There really isn’t a way to sugarcoat the news. It was a tough year for the outdoor power equipment industry.

William Harley

Mother Nature didn’t cooperate much, if at all. There was very little snowfall in 2007 and what did come arrived too late. Spring brought either too much rain to some parts of the United States or none at all. Neither condition was conducive to the growth of lawns and other green spaces. The drought begun in the spring continued and deepened throughout the summer months. And, lastly, the predictions of several major hurricanes did not materialize.

Compounding the weather conditions was the steady decline of the housing market and the growing concerns of a possible recession in the U.S. economy. As a result, the outdoor power equipment products segment did not meet forecast expectations, and furthermore, the predicted turnaround for most outdoor equipment products has been forecast to hold off for another year. The forecast, produced quarterly by the Outdoor Power Equipment Institute (OPEI), is based on shipments of OPEI member companies and a statistical model prepared by the University of Michigan that links the industry data with the national economy.

Handheld Equipment

In the handheld product category (consisting of handheld and backpack leaf blowers, trimmers, and chainsaws), the only product forecast to have an increase in shipments is chainsaws. At the end of model year (MY) 2006 (January–December 2006), chainsaws were forecast to decrease by 4.0% in MY 2008. As of the end of MY 2007, chainsaw shipments are forecast to increase by 1.2% between January and December 2008. This same forecast estimates that the increase in chainsaw shipments will continue in MY 2009 with an increase in shipments of 3.0%.

Despite forecasts at the end of 2006 estimating an increase in shipments for both handheld and backpack leaf blowers, the current 2007 forecast estimates that both products will now experience decreases in shipments between January and December 2008 of 3.0 and 2.1%, respectively. Current forecasts estimate that shipments will increase in MY 2009. Shipments of handheld leaf blowers are estimated to increase by 2.7% while backpack blower shipments are estimated to increase by a substantial 5.1%.

Trimmers are the only product for which 2006 and 2007 forecast estimates remain constant. The 2007 forecast estimates shipments of trimmers will decrease by 2.8%, just about matching last year’s estimate of a 1.8% decline in trimmer shipments. Good news for trimmers is on the horizon in MY 2009, however, when an increase in shipments of 1.8% is estimated.

Consumer and Commercial Turf Products

With the exception of zero-turn riding mowers, MY 2008 (September 2007–August 2008) will be a challenging year for consumer products. The expected rebound forecast in shipments estimated for MY 2008 will now occur in MY 2009. Shipments of consumer walk-behind powered mowers, consumer front-engine lawn tractors, and consumer riding garden tractors are all forecast to decrease in MY 2008 (by 1.8, 6.0, and 23.2%, respectively). Zero-turn riding mowers are forecast to have a 2.4% increase in shipments during MY 2008.

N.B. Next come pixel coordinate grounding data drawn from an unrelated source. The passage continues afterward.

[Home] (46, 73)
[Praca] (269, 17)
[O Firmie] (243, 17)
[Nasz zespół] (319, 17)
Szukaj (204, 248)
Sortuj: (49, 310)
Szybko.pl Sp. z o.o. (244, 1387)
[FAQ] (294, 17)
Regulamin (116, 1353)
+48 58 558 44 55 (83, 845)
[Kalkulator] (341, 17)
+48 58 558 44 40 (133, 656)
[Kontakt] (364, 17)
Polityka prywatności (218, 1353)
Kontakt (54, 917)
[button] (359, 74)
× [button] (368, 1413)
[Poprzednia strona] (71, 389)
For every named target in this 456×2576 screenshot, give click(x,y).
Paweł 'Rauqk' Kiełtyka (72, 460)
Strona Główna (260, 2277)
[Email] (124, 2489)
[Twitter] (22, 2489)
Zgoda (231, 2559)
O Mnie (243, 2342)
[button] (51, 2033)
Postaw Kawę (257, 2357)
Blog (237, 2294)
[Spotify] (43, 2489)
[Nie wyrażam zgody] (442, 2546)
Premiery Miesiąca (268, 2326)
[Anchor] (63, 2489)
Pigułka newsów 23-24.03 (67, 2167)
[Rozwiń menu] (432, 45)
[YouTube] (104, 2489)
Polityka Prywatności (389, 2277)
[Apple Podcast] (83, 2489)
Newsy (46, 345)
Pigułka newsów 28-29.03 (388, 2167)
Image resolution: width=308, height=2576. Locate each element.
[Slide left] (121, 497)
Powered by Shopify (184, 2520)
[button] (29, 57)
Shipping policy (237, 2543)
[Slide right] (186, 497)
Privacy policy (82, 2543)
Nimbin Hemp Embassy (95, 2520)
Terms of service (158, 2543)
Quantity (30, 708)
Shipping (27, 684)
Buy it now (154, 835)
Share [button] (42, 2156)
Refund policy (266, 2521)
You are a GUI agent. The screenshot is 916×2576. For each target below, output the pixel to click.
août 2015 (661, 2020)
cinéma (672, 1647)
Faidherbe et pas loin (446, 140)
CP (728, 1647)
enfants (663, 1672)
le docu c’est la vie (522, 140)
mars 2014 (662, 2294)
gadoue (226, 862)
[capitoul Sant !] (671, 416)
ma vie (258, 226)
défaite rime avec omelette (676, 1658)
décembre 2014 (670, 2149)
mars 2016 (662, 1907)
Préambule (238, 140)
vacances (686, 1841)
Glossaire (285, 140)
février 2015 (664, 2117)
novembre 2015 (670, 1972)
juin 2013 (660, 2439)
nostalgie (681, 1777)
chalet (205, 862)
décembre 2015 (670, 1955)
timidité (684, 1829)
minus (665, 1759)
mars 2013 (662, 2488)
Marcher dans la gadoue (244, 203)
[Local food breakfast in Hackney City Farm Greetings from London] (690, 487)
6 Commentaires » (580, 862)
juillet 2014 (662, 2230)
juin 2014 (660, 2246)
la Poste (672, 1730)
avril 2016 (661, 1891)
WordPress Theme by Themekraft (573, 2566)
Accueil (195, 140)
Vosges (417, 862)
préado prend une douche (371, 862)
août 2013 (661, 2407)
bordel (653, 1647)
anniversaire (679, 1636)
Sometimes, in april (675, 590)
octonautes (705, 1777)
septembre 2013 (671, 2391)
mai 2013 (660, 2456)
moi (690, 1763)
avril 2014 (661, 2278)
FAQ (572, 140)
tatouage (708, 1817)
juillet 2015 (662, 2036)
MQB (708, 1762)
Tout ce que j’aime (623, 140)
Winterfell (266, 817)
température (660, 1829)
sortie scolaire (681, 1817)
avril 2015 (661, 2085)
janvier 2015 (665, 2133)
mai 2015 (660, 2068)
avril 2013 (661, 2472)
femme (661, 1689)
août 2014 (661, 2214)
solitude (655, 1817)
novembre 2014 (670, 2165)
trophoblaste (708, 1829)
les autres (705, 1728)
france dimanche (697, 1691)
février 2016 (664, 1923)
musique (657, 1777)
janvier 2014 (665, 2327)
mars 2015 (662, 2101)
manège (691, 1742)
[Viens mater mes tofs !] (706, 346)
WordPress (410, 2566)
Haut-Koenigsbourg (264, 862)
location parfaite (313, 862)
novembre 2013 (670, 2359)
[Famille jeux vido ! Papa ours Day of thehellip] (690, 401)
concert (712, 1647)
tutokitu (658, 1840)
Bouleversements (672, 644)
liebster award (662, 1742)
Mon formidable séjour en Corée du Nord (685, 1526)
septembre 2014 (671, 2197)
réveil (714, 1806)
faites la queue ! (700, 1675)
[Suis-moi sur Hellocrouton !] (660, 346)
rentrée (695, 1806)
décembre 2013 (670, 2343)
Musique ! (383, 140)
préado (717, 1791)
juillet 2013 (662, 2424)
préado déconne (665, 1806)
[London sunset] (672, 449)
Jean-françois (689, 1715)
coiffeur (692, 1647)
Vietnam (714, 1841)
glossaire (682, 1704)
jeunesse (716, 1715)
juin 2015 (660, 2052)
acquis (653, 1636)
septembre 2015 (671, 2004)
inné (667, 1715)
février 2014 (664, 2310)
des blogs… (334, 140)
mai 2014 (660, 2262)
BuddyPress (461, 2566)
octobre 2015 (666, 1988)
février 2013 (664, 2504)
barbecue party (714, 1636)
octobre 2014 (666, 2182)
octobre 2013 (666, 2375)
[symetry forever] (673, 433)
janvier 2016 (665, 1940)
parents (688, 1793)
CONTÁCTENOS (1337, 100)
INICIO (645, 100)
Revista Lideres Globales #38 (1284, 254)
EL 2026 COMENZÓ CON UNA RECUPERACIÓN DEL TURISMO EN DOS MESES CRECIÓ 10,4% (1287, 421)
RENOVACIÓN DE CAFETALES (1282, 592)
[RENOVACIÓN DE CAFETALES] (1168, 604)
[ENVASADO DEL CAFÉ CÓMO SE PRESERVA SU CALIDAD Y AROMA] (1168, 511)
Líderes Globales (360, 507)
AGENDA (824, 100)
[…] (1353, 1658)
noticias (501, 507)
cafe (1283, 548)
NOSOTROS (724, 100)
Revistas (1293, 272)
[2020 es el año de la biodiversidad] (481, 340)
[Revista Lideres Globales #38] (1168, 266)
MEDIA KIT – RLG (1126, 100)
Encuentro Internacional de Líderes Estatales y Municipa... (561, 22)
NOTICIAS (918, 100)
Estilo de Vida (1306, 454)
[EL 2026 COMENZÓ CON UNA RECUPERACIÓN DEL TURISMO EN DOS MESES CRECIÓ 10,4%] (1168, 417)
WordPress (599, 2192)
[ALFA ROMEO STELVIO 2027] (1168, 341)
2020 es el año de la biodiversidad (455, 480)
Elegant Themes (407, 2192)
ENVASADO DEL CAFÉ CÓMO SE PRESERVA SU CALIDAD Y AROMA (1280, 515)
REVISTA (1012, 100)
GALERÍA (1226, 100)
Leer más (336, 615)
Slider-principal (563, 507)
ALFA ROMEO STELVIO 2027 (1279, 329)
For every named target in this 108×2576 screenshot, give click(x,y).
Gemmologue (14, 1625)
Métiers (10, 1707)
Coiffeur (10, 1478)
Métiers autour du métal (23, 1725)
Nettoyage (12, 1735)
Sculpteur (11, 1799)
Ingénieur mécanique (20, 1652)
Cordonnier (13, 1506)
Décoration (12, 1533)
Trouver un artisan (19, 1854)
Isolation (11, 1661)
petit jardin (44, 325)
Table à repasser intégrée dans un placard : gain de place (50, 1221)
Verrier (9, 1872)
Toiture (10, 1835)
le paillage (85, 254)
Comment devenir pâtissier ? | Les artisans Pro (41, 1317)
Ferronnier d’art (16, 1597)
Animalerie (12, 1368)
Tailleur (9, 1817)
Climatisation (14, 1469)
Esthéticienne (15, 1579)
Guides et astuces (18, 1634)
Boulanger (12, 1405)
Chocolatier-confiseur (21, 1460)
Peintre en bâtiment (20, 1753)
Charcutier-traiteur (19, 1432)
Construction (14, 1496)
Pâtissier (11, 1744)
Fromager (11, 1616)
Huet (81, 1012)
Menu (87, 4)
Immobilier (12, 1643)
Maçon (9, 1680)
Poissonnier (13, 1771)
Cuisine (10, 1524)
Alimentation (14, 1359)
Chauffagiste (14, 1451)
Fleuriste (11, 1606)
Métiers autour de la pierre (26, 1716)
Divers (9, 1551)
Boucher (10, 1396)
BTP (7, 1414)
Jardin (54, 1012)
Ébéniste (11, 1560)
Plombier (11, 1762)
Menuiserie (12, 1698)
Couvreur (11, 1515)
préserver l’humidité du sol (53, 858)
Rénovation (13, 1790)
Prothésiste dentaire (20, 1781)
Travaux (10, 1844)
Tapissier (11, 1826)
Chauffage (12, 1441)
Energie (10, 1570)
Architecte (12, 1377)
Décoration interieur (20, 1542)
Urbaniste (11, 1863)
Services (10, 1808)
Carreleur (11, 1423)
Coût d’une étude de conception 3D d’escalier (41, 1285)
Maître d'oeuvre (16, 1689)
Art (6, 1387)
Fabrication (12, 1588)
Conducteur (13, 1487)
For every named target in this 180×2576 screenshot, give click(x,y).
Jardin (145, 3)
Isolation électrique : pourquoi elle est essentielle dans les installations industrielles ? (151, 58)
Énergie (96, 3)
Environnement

MY 2009, which begins in September 2008, is forecast to be a rebound year for most of these products. It is estimated that walk-behind powered-mower shipments will increase by 4.3% while front-engine lawn tractors will increase by 3.5%. Shipments of zero-turn riding mowers will continue to experience an increase in shipments (8.0%). Unfortunately, it is predicted that riding garden tractors will continue the trend of decreased shipments with an estimated 21.9% decline in shipments.

Shipments of commercial intermediate walkers, which were forecast at the end of last year to increase by 4.8%, are now forecast to increase by just 1.8%. Forecasts for MY 2009 estimate a continued increase for this product with an estimated 3.4% increase in shipments. Last year’s forecasted rebound in riding mowers will hold off until MY 2009. The commercial riding market will continue to be soft with an estimated 1.9% decrease in shipments. The anticipated increase in shipments will begin in September 2008 with an estimated 7.8% increase during that model year.

OPEI is the international trade association representing the manufacturers and their suppliers of consumer and commercial outdoor power equipment such as lawn mowers, garden tractors, chainsaws, generators, utility vehicles, snow throwers, tillers, trimmers, leaf blowers, outdoor power equipment engines, and other related products. OPEI cosponsors the annual international GIE+Expo, The Green Industry and Equipment Expo.